Mardi Gras

1661959“Carnival is a butterfly of winter, whose last mad flight of Mardi Gras forever ends his glory. Another season is the glory of another butterfly, and the tattered, scattered fragments of rainbow wings are in turn the record of his day. ”
– PERRY YOUNG: The Mystick Krewe; Chronicles of Comus and His KinI hope everyone has enjoyed my Mardi Gras series. I am going to end it with the actual origins of how Mardi Gras found its way in the United States and how it has progressed.
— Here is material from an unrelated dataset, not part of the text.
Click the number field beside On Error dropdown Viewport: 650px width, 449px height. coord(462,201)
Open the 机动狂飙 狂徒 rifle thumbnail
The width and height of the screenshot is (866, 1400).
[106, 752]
Mardi Gras (French for Fat Tuesday) is also called Shrove Tuesday. It refers to events of the Carnival celebrations, beginning on or after the Christian feasts of the Epiphany (Three King’s Day) and culminating on the day before Ash Wednesday. Fat Tuesday reflects the practice of the last night of eating richer, fatty foods before the ritual fasting of the Lenten season.

The origins can be traced to Medieval Europe, going from Rome and Venice in the 17th and 18th centuries to the French House of the Bourbons. From here, the traditional revelry of “Boeuf Gras,” or fatted calf, followed France to her colonies.

On March 2, 1699, French-Canadian explorer Jean Baptiste Le Moyne Sieur de Bienville arrived in an area directly south of New Orleans, naming it “Pointe du Mardi Gras” because it was the eve of the festive holiday. Bienville also established “Fort Louis de la Louisiane” (which is now Mobile) in 1702. In 1703, the tiny settlement of Fort Louis de la Mobile celebrated America’s very first Mardi Gras.

In 1704, Mobile established a secret society (Masque de la Mobile). It lasted until 1709. In 1710, the “Boeuf Gras Society” was formed and paraded from 1711 through 1861.

Around 1730 Mardi Gras was celebrated in New Orleans. In the early 1740s, Louisiana’s governor, the Marquis de Vaudreuil, established elegant society balls. These balls would bring forth the Mardi Gras balls of today.

The earliest reference to Mardi Gras “Carnival” appears in a 1781 report to the Spanish colonial governing body. That year, the Perseverance Benevolent & Mutual Aid Association was the first of hundreds of clubs and carnival organizations formed in New Orleans.

By the late 1830s, New Orleans held street processions of maskers with carriages and horseback riders to celebrate Mardi Gras. Gaslight torches (“flambeaux”) lit the way for the parades. In 1856, six young Mobile natives formed the Mistick Krewe of Comus in New Orleans. They brought with them amazing floats (known as tableaux cars) and masked balls.

In 1870, Mardi Gras’ second Krewe, the Twelfth Night Reverlers was formed. Then in 1872 a group of businessmen invented a King of Carnival, Rex, to preside over the first daytime parade. To honor the visiting Russian Grand Duke Alexis Romanoff, the businessmen introduced Romanoff’s family colors of purple, green and gold as Carnival’s official colors. Purple stands for justice; gold for power; and green for faith. This was also the Mardi Gras season that Carnival’s improbable anthem, “If Ever I Cease to Love,” was cemented, due in part to the Duke’s fondness for the tune.

The following year, floats began to be constructed entirely in New Orleans instead of France. In 1875, Governor Warmoth signed the “Mardi Gras Act,” making Fat Tuesday a legal holiday in Louisiana. Today, parades are bigger and brighter, especially with the introduction of the Super-Krewe’s like Endymion. Making New Orleans during Mardi Gras a huge tourist destination.
To everyone out there have a safe and Happy Mardi Gras.